Prepare for showings.
Keep personal information private.
Always list your business address and telephone number on your cards, website and advertisements.
Know your way.
Practice driving to the property before you’re in the car with a client. This way, they can’t direct you to an unsafe location if they realize you’re lost.
Check in with colleagues.
Exchange your showing schedule with colleagues on a weekly or daily basis, so that they’ll know where you are and when. Decide upon a name or word you and your coworkers wouldn’t normally use. If you feel uneasy, you can call a colleague and slip that word into “casual” conversation. For instance, you could pick a name that nobody at your office has. Example: “Can you ask Bruce if he’s gotten that file together yet?”
Make sure you have cell coverage.
The code word plan is moot if you don’t have cell phone coverage at the home. When you practice driving out to the property, roam around and make sure you have cell phone coverage in all parts of the house.
Be the driver.
Avoid being a passenger in an unknown client’s car.

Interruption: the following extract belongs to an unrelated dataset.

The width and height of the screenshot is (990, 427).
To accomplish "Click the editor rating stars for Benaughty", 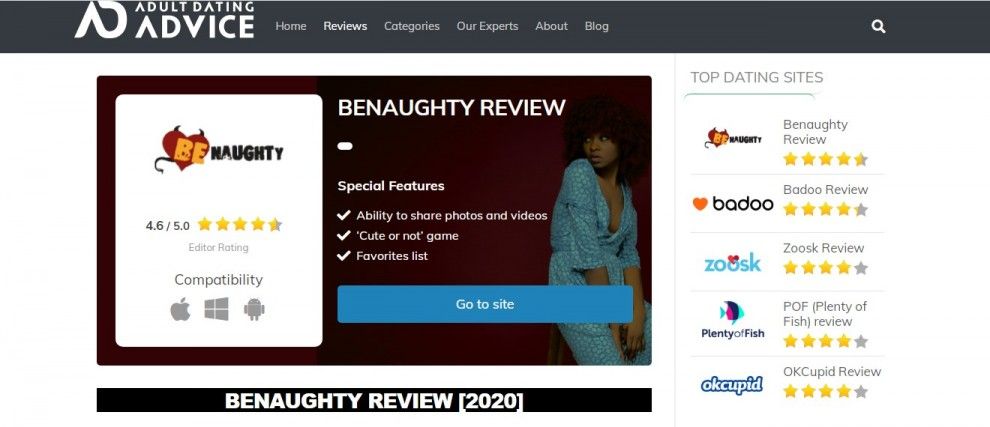I will coord(239,224).
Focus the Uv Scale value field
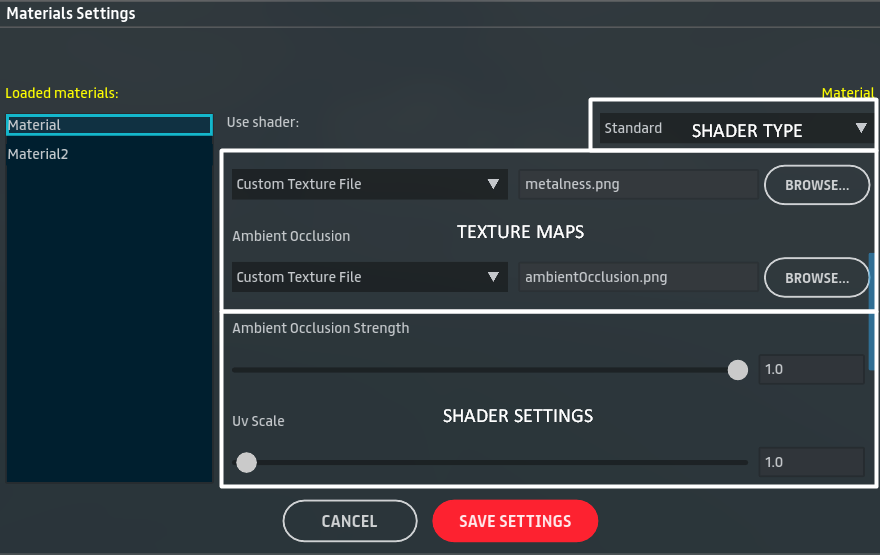The height and width of the screenshot is (555, 880). [x=810, y=463]
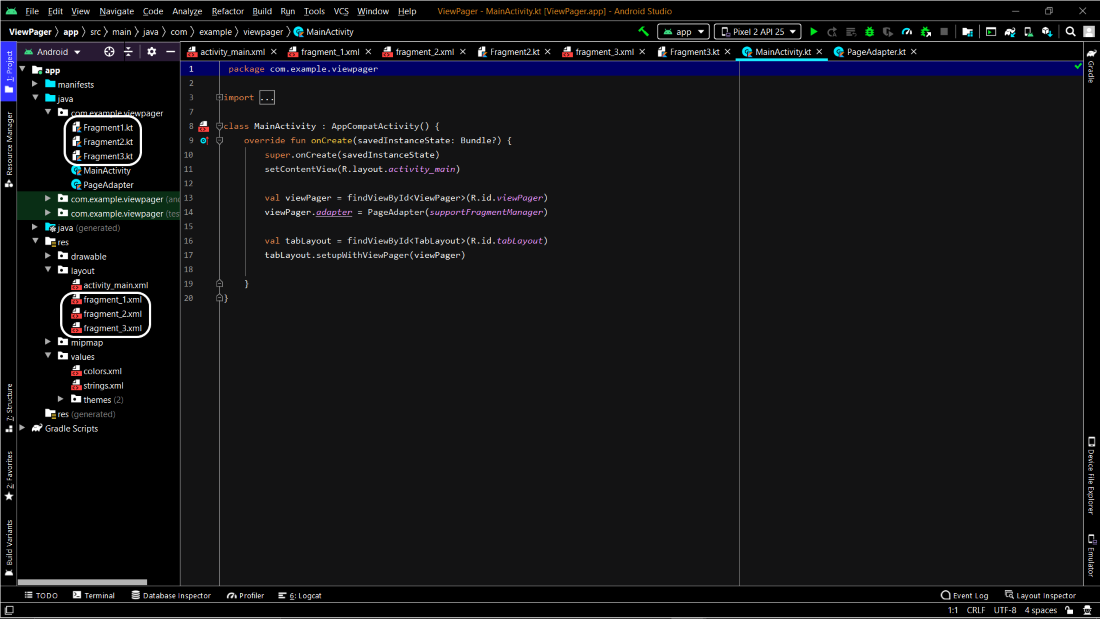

You want to make sure you have control of where the car is going!
Don’t bring your valuables.
Leave valuables like purses, laptops and expensive jewelry at your home, office or locked in the trunk.
Create an exit excuse.
Go in prepared with an excuse to use if you need to get out in a hurry. The last thing you want is to have to brainstorm in a pinch. Maybe you forgot to pick your kid up from school or are getting an urgent call from your parents.
It’s absolutely crucial to have a personal safety tool on hand when one-on-one with someone who might be dangerous.
Top 5 reasons to carry pepper spray.
Protection at a safe distance - why go hands on?
Very practical - protection against multiple threats
You can also take additional safety measures throughout your appointment.
Realtor 10 seconds
When arriving, remember 10 seconds to safety.
WHAT TO DO
Destination is in eyesight
Scan the area
Is everything as expected?
Exiting car with elevated eye level
Are people around? How are they acting?
Gut check (always trust your instincts!)
Am I uneasy? Is there somebody currently on the property? Should there be?
At the doorway/entrance
Scan the inside
Is anyone or anything out of place? ex. Something is probably off if the door is unlocked but nobody's supposed to be inside
Entering the venue
Final gut check
Any noises? Anything out of place? Are there any signs of violence or carelessness?
Have your customer lead the way.
When you put your back to your client, you’re more vulnerable to attack. Instead, guide your client, saying things like “to the left here...” or “right down the stairs…,” and follow them from behind.
Avoid going into rooms without escape routes, such as attics or basements.
Allow your client to enter these rooms, but don’t go in yourself. Instead, talk about the room’s features from the doorway.
Run, hide, fight.
If someone does try to attack you, the best option is to run. If that fails, hide and call the police. If the attacker does find you, you’ll have to fight for your life using your pepper spray or other personal safety tool.
Safety tips for open houses.
Don't be alone.
Have someone with you at the showing at all times. If you need other professionals to come and give you a quote for work on the property, schedule their appointments during the open house. If not, have colleagues or friends come in shifts. Remember that there’s safety in numbers!
Maximize visibility from the street.
Opening curtains doesn’t just help you let in some natural light, it also increases the chances a witness would see if something bad happened.
Thank you for taking the initiative to stay safe on and off the job. Your loved ones will thank you, too!